■ Work order
From the records below, extract only the lines running from the line with "This screenshot has height=470, width=898." to the line with "You are a computer-use agent. This", both lines included, reproducing them exactly.

Pixel coordinate grounding data

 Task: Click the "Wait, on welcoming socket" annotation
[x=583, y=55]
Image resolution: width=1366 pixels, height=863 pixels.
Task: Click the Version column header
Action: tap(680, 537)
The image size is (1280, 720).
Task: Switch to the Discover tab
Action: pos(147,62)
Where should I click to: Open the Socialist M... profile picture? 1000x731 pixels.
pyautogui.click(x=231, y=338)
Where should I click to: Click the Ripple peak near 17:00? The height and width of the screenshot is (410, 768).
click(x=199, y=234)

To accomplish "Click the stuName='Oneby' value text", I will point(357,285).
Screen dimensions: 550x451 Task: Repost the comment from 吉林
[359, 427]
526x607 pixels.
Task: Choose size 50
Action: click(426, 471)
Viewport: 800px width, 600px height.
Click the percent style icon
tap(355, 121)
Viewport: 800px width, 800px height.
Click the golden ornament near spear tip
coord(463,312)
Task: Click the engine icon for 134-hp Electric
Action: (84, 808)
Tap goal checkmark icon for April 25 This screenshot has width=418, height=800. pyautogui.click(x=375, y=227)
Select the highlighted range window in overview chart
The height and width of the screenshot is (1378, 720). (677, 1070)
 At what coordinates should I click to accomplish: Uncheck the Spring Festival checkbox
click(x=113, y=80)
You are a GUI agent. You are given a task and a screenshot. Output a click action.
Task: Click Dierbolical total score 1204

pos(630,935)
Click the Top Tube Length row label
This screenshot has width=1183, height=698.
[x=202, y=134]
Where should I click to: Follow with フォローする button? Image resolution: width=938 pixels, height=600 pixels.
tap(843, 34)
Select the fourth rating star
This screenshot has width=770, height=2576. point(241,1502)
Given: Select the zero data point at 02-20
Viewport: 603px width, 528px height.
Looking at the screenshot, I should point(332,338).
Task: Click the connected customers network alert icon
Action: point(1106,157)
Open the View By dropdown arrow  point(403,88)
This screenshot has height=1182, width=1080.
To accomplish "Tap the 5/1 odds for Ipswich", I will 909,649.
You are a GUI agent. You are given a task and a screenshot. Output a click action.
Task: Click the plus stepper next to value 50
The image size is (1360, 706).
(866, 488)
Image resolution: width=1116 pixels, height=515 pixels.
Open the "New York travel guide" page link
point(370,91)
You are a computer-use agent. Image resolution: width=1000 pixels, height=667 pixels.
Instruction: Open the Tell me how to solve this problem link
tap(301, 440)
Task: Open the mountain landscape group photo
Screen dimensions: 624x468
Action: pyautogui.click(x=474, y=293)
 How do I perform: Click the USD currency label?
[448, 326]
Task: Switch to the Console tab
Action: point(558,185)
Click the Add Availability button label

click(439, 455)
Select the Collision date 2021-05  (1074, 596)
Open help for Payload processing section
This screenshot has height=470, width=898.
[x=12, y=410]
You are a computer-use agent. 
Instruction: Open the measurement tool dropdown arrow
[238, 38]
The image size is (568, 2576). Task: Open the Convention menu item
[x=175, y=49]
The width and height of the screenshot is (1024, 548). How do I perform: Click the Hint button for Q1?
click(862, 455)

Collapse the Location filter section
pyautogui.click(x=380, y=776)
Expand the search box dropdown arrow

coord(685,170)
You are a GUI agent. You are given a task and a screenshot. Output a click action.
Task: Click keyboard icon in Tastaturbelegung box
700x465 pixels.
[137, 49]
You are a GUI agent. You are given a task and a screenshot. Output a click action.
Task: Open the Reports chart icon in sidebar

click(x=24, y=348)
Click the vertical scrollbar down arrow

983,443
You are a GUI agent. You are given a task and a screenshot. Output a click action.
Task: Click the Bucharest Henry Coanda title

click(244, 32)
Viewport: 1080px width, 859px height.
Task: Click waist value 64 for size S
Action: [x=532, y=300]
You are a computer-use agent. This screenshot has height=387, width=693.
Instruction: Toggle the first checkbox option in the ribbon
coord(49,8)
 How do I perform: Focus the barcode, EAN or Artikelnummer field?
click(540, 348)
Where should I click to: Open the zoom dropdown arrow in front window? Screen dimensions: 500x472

■ Response area
This screenshot has height=470, width=898.
[x=12, y=410]
You are a computer-use agent. 
Instruction: Open the measurement tool dropdown arrow
[238, 38]
The image size is (568, 2576). Task: Open the Convention menu item
[x=175, y=49]
The width and height of the screenshot is (1024, 548). How do I perform: Click the Hint button for Q1?
click(862, 455)

Collapse the Location filter section
pyautogui.click(x=380, y=776)
Expand the search box dropdown arrow

coord(685,170)
You are a GUI agent. You are given a task and a screenshot. Output a click action.
Task: Click keyboard icon in Tastaturbelegung box
700x465 pixels.
[137, 49]
You are a GUI agent. You are given a task and a screenshot. Output a click action.
Task: Open the Reports chart icon in sidebar

click(x=24, y=348)
Click the vertical scrollbar down arrow

983,443
You are a GUI agent. You are given a task and a screenshot. Output a click action.
Task: Click the Bucharest Henry Coanda title

click(244, 32)
Viewport: 1080px width, 859px height.
Task: Click waist value 64 for size S
Action: [x=532, y=300]
You are a computer-use agent. This screenshot has height=387, width=693.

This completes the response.